= Nigel Press =

British geologist (born 1949)

Nigel Press (born 8 March 1949) is a British geologist who pioneered the development of commercial applications of satellite earth observation technology in geo-science, and founded Europe's longest standing satellite mapping company. Press is a Fellow of The Geological Society of London and of The Royal Geographical Society. He is also the former chair of MapAction.

==Early life==

Educated at The King's School, Canterbury and Imperial College London, Press graduated in Mining Geology in 1970 with underground experience in nickel, copper and lead-zinc mines. He worked briefly in geochemical exploration before commencing postgraduate work at Imperial on the potential applications of remote sensing for geological exploration, in anticipation of the launch of the first civilian earth observation satellites. Specifically, this focussed on the possible detection of the toxic effects of soil-bound heavy metals on vegetation as a mineral exploration tool.

==Career==

In 1972, Press founded Nigel Press Associates Ltd (NPA) to continue his research in the commercial arena with an emphasis on structural mapping and photogeology. During the 1970s, in conjunction with Dutch geologist Dr. Wim Kampschuur, the Tectosat Exploration System was developed, using brittle fracture patterns found on satellite imagery as a means of better understanding mechanisms and consequences of plate tectonics. Studies were undertaken on a continent-wide scale throughout Europe (including the Greenland-Norwegian basin), Africa, Arabia and parts of India, linking extensive, specially collected field data to satellite interpretation. The studies were subscribed to by most of the world's major oil companies as well as mining companies and international organisations such as UNDP. These studies formed the foundation on which further interpretation has been made worldwide by NPA Satellite Mapping (now Viridien) up to the present day.

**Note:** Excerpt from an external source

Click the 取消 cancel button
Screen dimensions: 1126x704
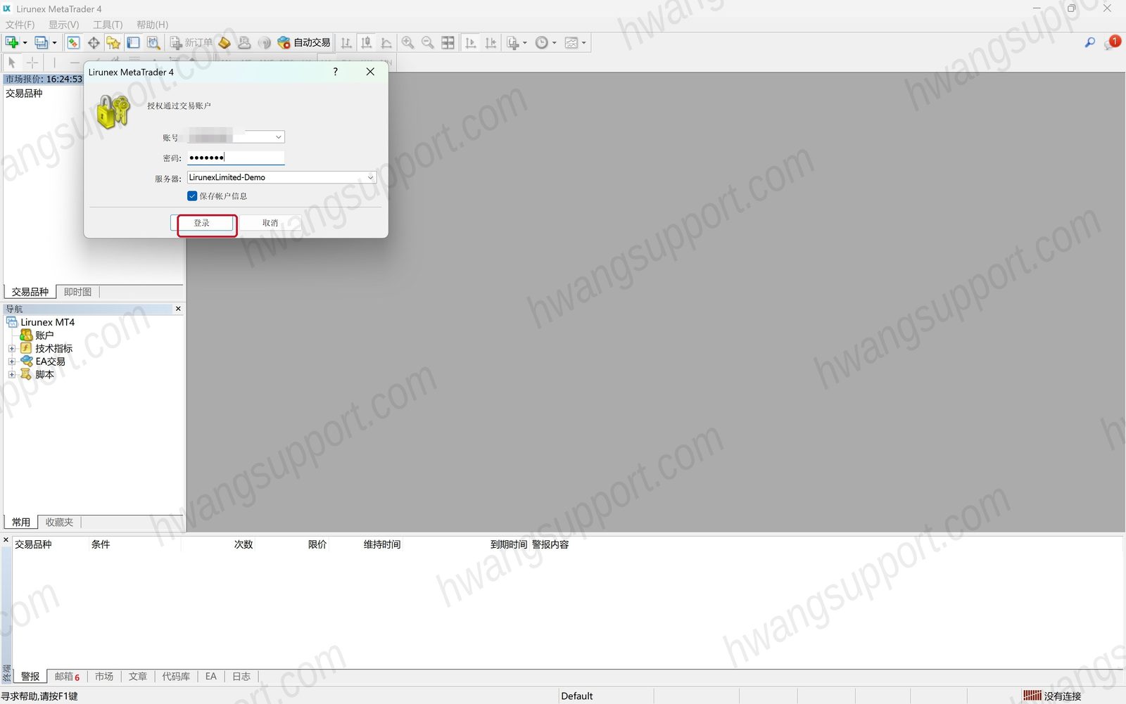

During this period, NPA became the leading commercial supplier of imagery from different satellite sources and the go-to supplier for photo-mosaicked images, and later, digitally processed images and mosaics - a forerunner service to today's Google Earth.
With the advent of the European Space Agency's radar satellites in the early 1990s, Press, in conjunction with Dr Geoff Lawrence, led NPA to develop Offshore Basin Screening using sea surface roughness patterns observed on radar imagery to detect slicks caused by traces of hydrocarbons seeping from the sea floor. This technique has become a universally recognised complimentary data source to seismic surveying and other offshore exploration tools, and is used by most of the world's major oil companies who draw on a global database compiled and maintained by Viridien.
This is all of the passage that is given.